[MATERIAL FOR THE TASK start]
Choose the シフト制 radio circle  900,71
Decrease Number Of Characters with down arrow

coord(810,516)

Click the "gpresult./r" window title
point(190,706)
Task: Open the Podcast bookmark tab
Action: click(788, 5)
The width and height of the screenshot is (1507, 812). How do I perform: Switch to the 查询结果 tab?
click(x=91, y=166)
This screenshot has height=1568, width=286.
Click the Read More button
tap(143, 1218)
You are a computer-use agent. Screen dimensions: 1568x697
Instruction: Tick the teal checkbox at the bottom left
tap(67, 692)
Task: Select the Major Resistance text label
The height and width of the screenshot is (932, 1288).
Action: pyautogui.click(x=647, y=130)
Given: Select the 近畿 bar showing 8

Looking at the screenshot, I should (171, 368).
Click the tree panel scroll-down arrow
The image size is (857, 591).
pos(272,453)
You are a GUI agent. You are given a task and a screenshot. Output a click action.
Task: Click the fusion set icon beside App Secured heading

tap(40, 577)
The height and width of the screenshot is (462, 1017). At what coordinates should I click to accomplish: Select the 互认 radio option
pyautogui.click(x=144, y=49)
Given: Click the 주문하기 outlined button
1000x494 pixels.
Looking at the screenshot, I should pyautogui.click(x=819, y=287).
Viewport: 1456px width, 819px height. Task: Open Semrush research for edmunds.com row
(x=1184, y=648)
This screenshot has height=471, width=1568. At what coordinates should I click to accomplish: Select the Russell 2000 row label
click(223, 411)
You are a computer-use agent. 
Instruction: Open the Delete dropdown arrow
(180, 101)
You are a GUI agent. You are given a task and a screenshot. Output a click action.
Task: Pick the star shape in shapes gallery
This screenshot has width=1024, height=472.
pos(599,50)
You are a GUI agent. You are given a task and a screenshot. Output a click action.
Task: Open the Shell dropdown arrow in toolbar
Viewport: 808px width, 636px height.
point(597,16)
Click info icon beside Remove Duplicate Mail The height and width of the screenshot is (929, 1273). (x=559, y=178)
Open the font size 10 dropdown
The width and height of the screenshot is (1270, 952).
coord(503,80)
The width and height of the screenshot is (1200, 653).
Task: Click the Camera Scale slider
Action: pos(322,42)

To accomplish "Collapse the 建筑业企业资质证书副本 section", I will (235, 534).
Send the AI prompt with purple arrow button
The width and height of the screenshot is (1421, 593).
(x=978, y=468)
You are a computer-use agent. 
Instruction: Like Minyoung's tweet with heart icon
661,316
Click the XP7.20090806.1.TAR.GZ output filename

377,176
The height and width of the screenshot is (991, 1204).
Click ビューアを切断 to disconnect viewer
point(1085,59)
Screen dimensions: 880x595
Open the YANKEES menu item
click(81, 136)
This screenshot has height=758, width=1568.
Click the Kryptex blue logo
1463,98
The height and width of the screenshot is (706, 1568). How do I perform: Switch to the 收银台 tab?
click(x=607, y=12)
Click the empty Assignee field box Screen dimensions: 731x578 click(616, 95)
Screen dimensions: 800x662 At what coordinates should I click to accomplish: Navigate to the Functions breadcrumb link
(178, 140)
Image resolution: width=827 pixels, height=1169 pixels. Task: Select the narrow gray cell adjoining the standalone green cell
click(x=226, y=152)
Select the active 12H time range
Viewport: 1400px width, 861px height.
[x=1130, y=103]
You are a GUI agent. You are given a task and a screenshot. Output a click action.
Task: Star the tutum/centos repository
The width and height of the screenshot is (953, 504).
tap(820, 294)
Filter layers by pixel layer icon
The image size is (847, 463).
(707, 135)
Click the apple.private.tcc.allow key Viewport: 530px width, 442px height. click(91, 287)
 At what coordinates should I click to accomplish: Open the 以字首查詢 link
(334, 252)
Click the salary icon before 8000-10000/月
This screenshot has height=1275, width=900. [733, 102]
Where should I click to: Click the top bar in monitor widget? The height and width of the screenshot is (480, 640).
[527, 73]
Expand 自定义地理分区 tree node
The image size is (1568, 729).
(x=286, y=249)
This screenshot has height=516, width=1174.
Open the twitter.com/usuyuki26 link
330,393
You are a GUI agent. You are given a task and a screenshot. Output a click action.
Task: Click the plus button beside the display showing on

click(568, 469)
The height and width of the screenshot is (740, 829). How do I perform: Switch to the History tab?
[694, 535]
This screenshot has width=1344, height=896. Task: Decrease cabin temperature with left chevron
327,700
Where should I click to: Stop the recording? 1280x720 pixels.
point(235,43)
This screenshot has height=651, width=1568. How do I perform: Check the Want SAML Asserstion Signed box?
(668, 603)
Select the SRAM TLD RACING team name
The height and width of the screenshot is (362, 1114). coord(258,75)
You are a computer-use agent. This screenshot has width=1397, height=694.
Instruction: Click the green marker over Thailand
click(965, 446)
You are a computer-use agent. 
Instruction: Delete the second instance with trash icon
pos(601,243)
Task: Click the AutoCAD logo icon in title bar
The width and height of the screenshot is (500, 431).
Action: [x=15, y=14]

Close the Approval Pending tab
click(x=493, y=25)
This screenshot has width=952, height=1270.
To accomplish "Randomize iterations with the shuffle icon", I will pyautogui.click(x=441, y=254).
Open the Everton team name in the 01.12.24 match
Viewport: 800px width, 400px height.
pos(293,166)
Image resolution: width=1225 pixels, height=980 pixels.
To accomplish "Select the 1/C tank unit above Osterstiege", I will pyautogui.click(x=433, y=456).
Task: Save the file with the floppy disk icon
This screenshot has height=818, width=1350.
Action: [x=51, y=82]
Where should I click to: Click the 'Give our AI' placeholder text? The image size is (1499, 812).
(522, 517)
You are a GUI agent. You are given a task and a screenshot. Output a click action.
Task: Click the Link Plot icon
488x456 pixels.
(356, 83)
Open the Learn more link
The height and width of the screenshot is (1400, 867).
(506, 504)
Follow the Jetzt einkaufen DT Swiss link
[MATERIAL FOR THE TASK end]
§ **WHAT YOU WILL DO**
Copy out the rows above word for word, starting at the line that contains "The width and height of the screenshot is (1507, 812)." and ending after the line that contains "Action: pyautogui.click(x=647, y=130)".

§ **THE OUTPUT**
The width and height of the screenshot is (1507, 812). How do I perform: Switch to the 查询结果 tab?
click(x=91, y=166)
This screenshot has height=1568, width=286.
Click the Read More button
tap(143, 1218)
You are a computer-use agent. Screen dimensions: 1568x697
Instruction: Tick the teal checkbox at the bottom left
tap(67, 692)
Task: Select the Major Resistance text label
The height and width of the screenshot is (932, 1288).
Action: pyautogui.click(x=647, y=130)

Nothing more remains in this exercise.